> Your objective:
Pick every line out of the entries below that has the string "sidebar", and copy it.

> Data section:

Start of Block

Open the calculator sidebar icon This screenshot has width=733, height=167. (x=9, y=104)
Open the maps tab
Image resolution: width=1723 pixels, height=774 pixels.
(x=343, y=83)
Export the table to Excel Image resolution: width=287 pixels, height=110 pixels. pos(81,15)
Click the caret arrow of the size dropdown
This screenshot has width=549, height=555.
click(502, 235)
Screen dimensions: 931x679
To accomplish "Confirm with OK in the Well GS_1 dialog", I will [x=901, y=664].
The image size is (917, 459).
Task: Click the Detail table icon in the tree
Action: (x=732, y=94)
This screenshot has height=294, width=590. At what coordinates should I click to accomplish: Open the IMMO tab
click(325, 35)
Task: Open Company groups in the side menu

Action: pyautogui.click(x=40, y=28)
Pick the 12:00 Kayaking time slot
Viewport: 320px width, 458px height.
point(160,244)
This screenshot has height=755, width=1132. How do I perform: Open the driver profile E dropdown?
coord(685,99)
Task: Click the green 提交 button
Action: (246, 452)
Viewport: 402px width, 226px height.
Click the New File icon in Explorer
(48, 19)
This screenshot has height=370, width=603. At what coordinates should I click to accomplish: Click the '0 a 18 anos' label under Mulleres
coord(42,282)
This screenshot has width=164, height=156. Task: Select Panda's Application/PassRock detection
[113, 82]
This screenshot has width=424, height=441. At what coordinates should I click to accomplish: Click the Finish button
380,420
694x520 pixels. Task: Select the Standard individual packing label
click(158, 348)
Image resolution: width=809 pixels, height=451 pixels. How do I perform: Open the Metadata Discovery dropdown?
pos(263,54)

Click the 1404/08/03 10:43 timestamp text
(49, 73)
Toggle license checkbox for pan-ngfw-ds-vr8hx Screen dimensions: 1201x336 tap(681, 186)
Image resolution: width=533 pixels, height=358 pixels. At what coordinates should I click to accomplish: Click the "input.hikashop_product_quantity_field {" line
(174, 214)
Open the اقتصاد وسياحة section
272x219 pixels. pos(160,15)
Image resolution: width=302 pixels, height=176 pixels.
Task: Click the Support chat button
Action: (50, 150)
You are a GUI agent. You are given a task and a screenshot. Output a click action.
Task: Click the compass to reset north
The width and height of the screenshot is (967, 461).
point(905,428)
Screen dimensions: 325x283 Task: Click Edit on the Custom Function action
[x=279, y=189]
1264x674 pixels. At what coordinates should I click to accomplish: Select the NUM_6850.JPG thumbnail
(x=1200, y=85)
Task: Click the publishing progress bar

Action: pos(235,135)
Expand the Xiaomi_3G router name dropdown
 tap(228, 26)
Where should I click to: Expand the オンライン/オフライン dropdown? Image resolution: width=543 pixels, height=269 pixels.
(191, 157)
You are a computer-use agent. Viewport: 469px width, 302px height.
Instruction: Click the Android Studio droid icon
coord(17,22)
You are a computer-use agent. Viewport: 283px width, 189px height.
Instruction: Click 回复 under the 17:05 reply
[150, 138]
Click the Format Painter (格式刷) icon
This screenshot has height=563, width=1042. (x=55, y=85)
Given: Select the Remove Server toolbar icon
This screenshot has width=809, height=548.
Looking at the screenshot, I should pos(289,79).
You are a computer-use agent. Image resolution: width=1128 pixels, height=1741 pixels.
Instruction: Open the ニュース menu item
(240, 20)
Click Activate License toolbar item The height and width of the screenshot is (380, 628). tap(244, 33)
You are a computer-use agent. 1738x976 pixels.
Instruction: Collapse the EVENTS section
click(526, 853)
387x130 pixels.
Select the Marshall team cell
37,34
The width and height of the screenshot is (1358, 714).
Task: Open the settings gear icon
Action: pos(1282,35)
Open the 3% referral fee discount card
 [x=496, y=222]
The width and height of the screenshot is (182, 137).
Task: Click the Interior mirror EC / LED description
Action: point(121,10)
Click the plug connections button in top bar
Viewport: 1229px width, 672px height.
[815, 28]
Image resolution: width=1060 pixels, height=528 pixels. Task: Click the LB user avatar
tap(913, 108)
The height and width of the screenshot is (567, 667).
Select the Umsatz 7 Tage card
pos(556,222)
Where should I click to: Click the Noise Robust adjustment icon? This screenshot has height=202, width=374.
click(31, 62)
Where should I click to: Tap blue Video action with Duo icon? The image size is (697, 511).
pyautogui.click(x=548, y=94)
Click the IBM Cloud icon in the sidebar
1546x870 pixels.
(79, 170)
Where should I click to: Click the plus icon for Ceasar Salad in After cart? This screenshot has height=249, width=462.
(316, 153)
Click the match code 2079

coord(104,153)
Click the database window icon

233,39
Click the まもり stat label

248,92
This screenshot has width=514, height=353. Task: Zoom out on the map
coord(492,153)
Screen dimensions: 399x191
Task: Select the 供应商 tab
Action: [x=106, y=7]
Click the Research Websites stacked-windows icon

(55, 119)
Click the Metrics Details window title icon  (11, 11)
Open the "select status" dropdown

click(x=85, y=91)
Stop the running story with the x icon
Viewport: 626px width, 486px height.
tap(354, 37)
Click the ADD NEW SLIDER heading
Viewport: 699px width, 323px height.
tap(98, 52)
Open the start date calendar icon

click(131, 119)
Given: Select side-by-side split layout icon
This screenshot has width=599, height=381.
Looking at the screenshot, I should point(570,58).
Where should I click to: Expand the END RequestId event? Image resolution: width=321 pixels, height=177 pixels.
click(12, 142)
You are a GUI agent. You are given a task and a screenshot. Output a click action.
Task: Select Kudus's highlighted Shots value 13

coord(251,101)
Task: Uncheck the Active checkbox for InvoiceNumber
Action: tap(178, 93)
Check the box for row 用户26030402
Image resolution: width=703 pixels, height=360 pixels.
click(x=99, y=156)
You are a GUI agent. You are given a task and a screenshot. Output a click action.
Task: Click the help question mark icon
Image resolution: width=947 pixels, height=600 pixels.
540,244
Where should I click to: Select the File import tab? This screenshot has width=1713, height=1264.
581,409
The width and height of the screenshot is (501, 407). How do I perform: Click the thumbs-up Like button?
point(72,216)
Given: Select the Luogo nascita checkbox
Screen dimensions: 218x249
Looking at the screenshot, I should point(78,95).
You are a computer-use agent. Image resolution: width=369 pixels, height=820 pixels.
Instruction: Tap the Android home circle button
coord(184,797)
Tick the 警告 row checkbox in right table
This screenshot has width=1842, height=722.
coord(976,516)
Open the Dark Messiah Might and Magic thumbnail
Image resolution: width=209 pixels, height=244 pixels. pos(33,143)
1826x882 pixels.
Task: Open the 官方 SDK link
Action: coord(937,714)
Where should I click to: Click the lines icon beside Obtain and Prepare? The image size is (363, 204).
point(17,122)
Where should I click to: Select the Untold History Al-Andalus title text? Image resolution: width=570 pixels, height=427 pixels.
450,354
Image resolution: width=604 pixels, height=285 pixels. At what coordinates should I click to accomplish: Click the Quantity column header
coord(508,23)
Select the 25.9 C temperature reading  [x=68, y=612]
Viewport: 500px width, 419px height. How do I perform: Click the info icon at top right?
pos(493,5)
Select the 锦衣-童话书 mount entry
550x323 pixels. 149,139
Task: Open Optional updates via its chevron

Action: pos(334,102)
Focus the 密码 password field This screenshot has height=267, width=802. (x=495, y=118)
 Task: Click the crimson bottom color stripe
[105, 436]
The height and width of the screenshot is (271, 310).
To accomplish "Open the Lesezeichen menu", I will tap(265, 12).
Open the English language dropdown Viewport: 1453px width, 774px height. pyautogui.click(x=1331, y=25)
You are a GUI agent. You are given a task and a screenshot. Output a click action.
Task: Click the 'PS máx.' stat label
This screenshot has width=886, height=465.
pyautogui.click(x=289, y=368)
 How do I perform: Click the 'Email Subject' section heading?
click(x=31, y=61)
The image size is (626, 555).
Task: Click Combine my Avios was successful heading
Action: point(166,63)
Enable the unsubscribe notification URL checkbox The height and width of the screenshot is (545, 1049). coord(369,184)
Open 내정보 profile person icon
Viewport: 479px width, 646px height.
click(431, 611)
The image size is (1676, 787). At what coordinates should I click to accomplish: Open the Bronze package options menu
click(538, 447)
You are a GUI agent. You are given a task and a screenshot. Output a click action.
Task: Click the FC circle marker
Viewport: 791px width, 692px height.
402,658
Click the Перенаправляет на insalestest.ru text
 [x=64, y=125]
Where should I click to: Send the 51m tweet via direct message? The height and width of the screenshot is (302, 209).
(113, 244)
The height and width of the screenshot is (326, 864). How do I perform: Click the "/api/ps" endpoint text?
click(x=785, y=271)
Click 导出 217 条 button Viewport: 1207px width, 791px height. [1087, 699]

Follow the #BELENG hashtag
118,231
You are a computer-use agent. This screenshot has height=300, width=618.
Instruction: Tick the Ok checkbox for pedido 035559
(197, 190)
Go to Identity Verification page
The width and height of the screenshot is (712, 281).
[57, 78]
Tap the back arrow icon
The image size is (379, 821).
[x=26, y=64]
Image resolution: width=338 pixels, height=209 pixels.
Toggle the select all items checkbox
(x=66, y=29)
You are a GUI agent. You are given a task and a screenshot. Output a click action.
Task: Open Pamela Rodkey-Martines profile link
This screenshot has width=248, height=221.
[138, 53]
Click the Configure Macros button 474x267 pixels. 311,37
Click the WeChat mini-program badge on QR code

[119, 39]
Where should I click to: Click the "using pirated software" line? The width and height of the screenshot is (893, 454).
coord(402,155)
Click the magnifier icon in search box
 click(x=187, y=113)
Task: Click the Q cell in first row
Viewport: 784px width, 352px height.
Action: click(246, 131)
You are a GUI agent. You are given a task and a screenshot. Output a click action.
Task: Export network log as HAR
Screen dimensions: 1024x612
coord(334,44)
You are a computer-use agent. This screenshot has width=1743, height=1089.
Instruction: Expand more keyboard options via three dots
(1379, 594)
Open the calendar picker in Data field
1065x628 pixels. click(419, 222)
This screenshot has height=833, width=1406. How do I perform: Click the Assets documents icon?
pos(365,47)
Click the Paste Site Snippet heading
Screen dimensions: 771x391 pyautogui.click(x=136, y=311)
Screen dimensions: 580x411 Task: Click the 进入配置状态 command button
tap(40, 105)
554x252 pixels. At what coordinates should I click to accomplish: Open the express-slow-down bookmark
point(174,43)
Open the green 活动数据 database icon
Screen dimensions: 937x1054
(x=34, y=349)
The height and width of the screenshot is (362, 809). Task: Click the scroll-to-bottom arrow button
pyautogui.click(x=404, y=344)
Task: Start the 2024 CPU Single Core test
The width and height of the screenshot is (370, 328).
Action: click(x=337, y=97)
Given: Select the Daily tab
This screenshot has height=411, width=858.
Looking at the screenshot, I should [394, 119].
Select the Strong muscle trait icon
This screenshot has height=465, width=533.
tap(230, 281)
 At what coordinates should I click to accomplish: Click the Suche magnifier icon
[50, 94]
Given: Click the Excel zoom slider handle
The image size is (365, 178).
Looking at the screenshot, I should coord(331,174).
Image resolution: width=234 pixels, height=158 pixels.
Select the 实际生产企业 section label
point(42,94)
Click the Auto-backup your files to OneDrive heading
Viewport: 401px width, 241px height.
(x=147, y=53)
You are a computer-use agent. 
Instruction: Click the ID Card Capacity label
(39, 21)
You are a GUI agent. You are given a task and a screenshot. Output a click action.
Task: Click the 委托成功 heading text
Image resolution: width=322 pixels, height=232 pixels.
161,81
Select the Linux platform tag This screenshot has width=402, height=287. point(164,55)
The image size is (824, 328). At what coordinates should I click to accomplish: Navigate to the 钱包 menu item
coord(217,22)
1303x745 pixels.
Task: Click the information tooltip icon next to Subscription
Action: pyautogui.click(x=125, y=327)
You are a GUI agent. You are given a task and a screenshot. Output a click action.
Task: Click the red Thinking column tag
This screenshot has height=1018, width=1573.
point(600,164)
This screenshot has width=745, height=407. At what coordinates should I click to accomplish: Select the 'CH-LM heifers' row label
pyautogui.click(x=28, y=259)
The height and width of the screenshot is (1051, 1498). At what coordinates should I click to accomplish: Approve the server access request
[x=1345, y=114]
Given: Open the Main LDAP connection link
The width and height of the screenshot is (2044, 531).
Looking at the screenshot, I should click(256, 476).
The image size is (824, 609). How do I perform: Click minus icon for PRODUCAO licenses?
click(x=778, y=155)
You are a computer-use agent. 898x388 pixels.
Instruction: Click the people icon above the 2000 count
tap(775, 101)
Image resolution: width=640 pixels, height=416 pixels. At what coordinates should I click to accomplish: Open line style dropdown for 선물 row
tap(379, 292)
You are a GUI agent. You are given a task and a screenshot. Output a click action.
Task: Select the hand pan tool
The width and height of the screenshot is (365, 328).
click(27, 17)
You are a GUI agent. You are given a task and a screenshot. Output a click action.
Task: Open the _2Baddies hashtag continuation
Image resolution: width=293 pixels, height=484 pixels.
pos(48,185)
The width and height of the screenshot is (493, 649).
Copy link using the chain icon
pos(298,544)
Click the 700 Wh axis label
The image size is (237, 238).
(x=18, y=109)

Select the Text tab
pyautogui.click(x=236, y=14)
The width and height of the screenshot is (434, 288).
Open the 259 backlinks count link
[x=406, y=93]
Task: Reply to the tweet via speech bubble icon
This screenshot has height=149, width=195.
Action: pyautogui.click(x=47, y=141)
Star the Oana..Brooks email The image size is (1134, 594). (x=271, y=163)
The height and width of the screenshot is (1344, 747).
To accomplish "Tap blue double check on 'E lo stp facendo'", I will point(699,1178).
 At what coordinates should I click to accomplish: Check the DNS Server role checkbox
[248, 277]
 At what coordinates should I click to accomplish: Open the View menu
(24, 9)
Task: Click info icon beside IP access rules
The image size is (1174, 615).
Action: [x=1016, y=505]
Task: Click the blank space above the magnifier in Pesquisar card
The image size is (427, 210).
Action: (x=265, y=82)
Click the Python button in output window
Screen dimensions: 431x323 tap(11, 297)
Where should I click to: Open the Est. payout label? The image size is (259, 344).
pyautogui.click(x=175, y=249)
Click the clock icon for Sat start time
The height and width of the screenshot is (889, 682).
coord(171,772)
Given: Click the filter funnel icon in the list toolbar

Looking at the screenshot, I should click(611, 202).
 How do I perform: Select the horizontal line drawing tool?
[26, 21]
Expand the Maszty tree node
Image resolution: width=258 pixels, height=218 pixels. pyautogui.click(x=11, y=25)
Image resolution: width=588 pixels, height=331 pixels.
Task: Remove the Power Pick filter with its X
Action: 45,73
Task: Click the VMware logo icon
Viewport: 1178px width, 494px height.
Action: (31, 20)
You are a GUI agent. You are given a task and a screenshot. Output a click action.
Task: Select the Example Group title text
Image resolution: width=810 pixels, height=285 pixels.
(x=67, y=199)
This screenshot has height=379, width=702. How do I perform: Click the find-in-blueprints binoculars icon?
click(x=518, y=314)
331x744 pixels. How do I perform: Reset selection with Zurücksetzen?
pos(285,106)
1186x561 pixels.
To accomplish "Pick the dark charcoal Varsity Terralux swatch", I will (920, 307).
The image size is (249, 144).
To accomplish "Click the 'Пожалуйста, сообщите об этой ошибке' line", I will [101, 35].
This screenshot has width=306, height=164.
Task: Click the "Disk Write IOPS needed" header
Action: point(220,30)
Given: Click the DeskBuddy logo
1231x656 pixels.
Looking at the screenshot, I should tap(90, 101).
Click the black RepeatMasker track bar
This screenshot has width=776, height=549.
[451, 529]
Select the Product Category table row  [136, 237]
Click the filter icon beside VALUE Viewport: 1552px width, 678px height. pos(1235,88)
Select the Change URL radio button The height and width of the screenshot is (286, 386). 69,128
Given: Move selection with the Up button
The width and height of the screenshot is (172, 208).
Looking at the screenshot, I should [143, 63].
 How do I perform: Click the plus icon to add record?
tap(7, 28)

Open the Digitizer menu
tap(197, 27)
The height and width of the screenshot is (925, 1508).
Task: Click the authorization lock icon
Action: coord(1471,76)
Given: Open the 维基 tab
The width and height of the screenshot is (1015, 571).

End of Block

> Answer to this task:
Open the calculator sidebar icon This screenshot has width=733, height=167. (x=9, y=104)
Click the IBM Cloud icon in the sidebar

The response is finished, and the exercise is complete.